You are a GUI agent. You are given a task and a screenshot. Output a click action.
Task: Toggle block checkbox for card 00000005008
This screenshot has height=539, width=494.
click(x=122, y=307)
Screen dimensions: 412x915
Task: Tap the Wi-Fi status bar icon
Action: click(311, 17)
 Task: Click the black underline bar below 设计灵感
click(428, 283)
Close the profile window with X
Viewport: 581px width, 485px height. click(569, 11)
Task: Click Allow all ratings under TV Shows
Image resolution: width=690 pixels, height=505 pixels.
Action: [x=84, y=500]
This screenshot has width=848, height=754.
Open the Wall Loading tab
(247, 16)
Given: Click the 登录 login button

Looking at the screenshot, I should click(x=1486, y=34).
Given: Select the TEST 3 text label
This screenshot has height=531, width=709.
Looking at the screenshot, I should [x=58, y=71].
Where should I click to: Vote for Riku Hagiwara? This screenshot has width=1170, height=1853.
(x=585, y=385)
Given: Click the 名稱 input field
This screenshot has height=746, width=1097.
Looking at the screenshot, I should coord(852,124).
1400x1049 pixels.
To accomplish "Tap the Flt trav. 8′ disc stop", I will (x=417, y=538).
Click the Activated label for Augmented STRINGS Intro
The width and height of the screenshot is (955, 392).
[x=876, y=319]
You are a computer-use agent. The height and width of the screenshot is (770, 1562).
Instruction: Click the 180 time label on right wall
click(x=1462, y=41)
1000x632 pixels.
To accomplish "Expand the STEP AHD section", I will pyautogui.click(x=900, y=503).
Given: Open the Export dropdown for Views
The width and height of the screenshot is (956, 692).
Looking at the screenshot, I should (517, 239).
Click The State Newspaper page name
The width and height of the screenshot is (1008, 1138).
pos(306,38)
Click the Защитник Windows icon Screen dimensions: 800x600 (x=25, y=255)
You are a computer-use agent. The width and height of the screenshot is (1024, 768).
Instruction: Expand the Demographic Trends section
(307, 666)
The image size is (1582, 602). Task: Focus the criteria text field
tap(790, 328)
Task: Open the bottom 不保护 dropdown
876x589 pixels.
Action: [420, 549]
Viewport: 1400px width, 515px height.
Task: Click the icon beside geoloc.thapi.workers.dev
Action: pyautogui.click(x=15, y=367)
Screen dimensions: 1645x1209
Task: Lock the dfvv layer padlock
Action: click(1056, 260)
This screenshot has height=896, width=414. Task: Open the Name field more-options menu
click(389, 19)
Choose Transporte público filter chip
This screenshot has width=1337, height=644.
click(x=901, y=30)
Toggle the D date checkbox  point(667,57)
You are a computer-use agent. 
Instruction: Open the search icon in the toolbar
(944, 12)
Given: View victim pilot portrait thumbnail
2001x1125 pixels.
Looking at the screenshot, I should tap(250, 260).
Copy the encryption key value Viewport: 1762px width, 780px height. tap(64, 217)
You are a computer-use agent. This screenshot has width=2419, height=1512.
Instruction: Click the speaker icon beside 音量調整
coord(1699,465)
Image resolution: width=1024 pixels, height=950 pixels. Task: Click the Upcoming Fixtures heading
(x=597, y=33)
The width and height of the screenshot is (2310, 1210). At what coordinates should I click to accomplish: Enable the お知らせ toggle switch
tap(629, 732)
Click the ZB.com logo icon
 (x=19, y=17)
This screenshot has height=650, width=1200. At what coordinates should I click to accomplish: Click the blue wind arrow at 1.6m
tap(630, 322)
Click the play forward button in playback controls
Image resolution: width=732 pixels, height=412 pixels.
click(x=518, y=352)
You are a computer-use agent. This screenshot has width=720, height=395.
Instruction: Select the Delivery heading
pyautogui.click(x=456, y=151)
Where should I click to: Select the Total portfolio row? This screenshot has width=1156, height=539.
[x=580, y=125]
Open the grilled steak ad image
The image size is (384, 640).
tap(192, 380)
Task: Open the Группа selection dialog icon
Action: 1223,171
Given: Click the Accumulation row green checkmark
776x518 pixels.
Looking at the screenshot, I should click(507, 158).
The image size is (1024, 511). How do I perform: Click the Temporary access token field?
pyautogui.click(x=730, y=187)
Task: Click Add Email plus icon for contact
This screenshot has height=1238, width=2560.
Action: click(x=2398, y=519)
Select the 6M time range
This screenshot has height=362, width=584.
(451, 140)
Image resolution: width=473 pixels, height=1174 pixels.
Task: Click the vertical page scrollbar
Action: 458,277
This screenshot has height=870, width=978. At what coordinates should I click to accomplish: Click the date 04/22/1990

**WHAT IS REQUIRED**
Could you copy out all of the records above exactly?

**RESPONSE**
You are a GUI agent. You are given a task and a screenshot. Output a click action.
Task: Toggle block checkbox for card 00000005008
This screenshot has height=539, width=494.
click(x=122, y=307)
Screen dimensions: 412x915
Task: Tap the Wi-Fi status bar icon
Action: click(311, 17)
 Task: Click the black underline bar below 设计灵感
click(428, 283)
Close the profile window with X
Viewport: 581px width, 485px height. click(569, 11)
Task: Click Allow all ratings under TV Shows
Image resolution: width=690 pixels, height=505 pixels.
Action: [x=84, y=500]
This screenshot has width=848, height=754.
Open the Wall Loading tab
(247, 16)
Given: Click the 登录 login button

Looking at the screenshot, I should click(x=1486, y=34).
Given: Select the TEST 3 text label
This screenshot has height=531, width=709.
Looking at the screenshot, I should [x=58, y=71].
Where should I click to: Vote for Riku Hagiwara? This screenshot has width=1170, height=1853.
(x=585, y=385)
Given: Click the 名稱 input field
This screenshot has height=746, width=1097.
Looking at the screenshot, I should coord(852,124).
1400x1049 pixels.
To accomplish "Tap the Flt trav. 8′ disc stop", I will (x=417, y=538).
Click the Activated label for Augmented STRINGS Intro
The width and height of the screenshot is (955, 392).
[x=876, y=319]
You are a computer-use agent. The height and width of the screenshot is (770, 1562).
Instruction: Click the 180 time label on right wall
click(x=1462, y=41)
1000x632 pixels.
To accomplish "Expand the STEP AHD section", I will pyautogui.click(x=900, y=503).
Given: Open the Export dropdown for Views
The width and height of the screenshot is (956, 692).
Looking at the screenshot, I should (517, 239).
Click The State Newspaper page name
The width and height of the screenshot is (1008, 1138).
pos(306,38)
Click the Защитник Windows icon Screen dimensions: 800x600 (x=25, y=255)
You are a computer-use agent. The width and height of the screenshot is (1024, 768).
Instruction: Expand the Demographic Trends section
(307, 666)
The image size is (1582, 602). Task: Focus the criteria text field
tap(790, 328)
Task: Open the bottom 不保护 dropdown
876x589 pixels.
Action: [420, 549]
Viewport: 1400px width, 515px height.
Task: Click the icon beside geoloc.thapi.workers.dev
Action: pyautogui.click(x=15, y=367)
Screen dimensions: 1645x1209
Task: Lock the dfvv layer padlock
Action: click(1056, 260)
This screenshot has height=896, width=414. Task: Open the Name field more-options menu
click(389, 19)
Choose Transporte público filter chip
This screenshot has width=1337, height=644.
click(x=901, y=30)
Toggle the D date checkbox  point(667,57)
You are a computer-use agent. 
Instruction: Open the search icon in the toolbar
(944, 12)
Given: View victim pilot portrait thumbnail
2001x1125 pixels.
Looking at the screenshot, I should tap(250, 260).
Copy the encryption key value Viewport: 1762px width, 780px height. tap(64, 217)
You are a computer-use agent. This screenshot has width=2419, height=1512.
Instruction: Click the speaker icon beside 音量調整
coord(1699,465)
Image resolution: width=1024 pixels, height=950 pixels. Task: Click the Upcoming Fixtures heading
(x=597, y=33)
The width and height of the screenshot is (2310, 1210). At what coordinates should I click to accomplish: Enable the お知らせ toggle switch
tap(629, 732)
Click the ZB.com logo icon
 (x=19, y=17)
This screenshot has height=650, width=1200. At what coordinates should I click to accomplish: Click the blue wind arrow at 1.6m
tap(630, 322)
Click the play forward button in playback controls
Image resolution: width=732 pixels, height=412 pixels.
click(x=518, y=352)
You are a computer-use agent. This screenshot has width=720, height=395.
Instruction: Select the Delivery heading
pyautogui.click(x=456, y=151)
Where should I click to: Select the Total portfolio row? This screenshot has width=1156, height=539.
[x=580, y=125]
Open the grilled steak ad image
The image size is (384, 640).
tap(192, 380)
Task: Open the Группа selection dialog icon
Action: 1223,171
Given: Click the Accumulation row green checkmark
776x518 pixels.
Looking at the screenshot, I should click(507, 158).
The image size is (1024, 511). How do I perform: Click the Temporary access token field?
pyautogui.click(x=730, y=187)
Task: Click Add Email plus icon for contact
This screenshot has height=1238, width=2560.
Action: click(x=2398, y=519)
Select the 6M time range
This screenshot has height=362, width=584.
(451, 140)
Image resolution: width=473 pixels, height=1174 pixels.
Task: Click the vertical page scrollbar
Action: 458,277
This screenshot has height=870, width=978. At what coordinates should I click to accomplish: Click the date 04/22/1990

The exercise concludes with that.